MORE than half of Islamic State’s recruits are foreigners, and they’ve got one thing in common. They don’t know much about Islam.
Most are recent Islamic converts with minimal connection to Syria or Iraq.
Another common denominator is their search for a meaningful cause and reason for their life. To belong to a common moral ground and fight for a religious belief, however disillusioned it may be, is a large attraction to these disaffected individuals.
Melbourne teenager Jake Bilardi perfectly fit this profile.
Going from his suburban bedroom, to a role as an Islamic State “martyr” in a matter of months, Jake was targeted with Jihad Da’wa — an ‘invitation to conduct jihad.

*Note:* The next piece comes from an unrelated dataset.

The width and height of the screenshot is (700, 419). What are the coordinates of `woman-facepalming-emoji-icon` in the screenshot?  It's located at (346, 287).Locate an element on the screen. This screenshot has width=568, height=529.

Most likely, he was in contact with Al Hayat, the IS social media unit. The unit is highly sophisticated and polished. The high quality and choreographed nature of videos indicates the people behind them have western training. This social media campaign is a large part of what attracts foreigners to the Islamic State cause.

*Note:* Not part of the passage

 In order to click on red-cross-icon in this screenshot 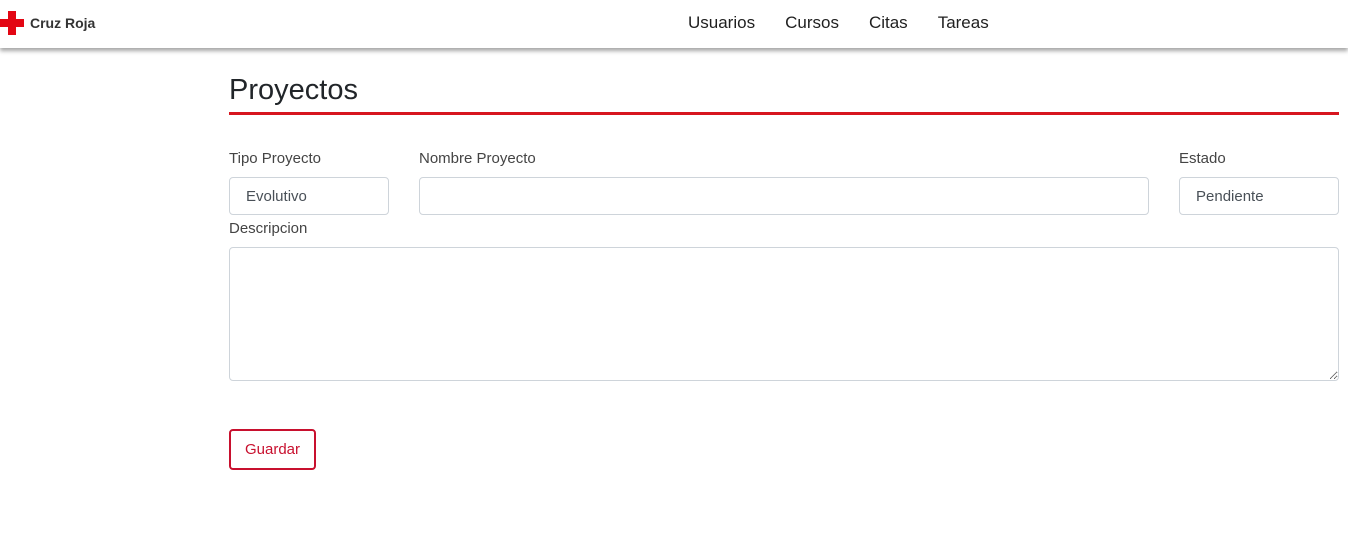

And it’s likely IS’s recent capture of Ramadi, only 90 minutes from Baghdad, will make stemming western recruitment even more difficult.
The Islamic State is no longer operating as an insurgency – the Islamic State is conducting a war. The group now controls an area larger than some European countries. With a fully formed government that provides all the necessary civil services to those under their control, IS has evolved as a terrorist organization and those combating this group must also evolve if they hope to succeed.

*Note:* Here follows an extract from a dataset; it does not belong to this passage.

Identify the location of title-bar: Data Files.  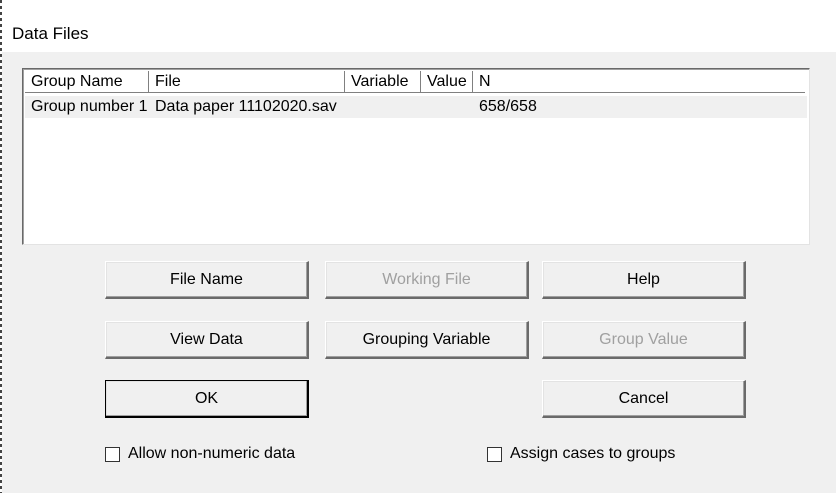
(419, 26).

To overcome Islamic State, we must understand how they operate.
THE COMMON DENOMINATOR IN WESTERN RECRUITS
Islamic State recruits are from all walks of life and education, however a common denominator is their ignorance of Islam; with the majority of western recruits being recent Islamic converts with minimal connection to Syria or Iraq.
Another common denominator is their disillusionment with their current life, and their search for a meaningful cause and reason for life. To fight for a common belief, however disillusioned it may be, is a large attraction to the recruits.
FIRST STEPS TO RECRUITMENT
The first step for potential IS recruits is to source, either online or in person, a spiritual leader with hard line Islamic views. These spiritual leaders or mentors most likely have a connection with or know someone who has joined IS ranks. These spiritual leaders will then introduce the IS hopeful to a recruiter either via Twitter, Skype or Facebook ahead of an interview process to evaluate the interviewee’s commitment to the cause.
HOW DO THEY GET THERE?
Once the vetting is finalized and the recruit is deemed worthy then logistics are discussed. What is the best way to travel to Syria? What will draw the least attention from authorities? Most Islamic State recruits enter Syria via Turkey’s extremely porous southern border. I have witnessed firsthand the many illegal border crossings from Turkey into Syria and the ease with which one can cross the border into and out of Syria. The recruit is usually met by a contact on the Turkish side of the border who facilitates their transition into Syria and then another contact once they have crossed the border.
WHAT HAPPENS WHEN RECRUITS FIRST ENTER ISIS?
Upon entering Syria and within IS ranks the recruit is then required to hand over their complete social media and online identity. IS controls every aspect of the recruit’s life and if the recruit was to become disillusioned then IS does not want that negative perception to be spread via social media. The recruit is also required to hand over his passport and mobile phone. The recruit then begins two to three months of physical, tactical and ideological training to prepare them for the role IS will delegate to them.
HOW RECRUITS ARE DIVIDED
Depending on your experience and skill set, IS will delegate a position for the recruit within the ranks. Those with IT experience will be sent to Al Hayat, the IS social media unit. Those with previous military training will either be sent to fight at the frontline or be used as a trainer.
Possibly, as in Jake Bilardi’s case, they will be used in martyrdom operations (suicide attacks). Regardless of what role they perform, a foreigner fighting for Islamic State will be used heavily via social media to create publicity and inspire other foreigners to join IS.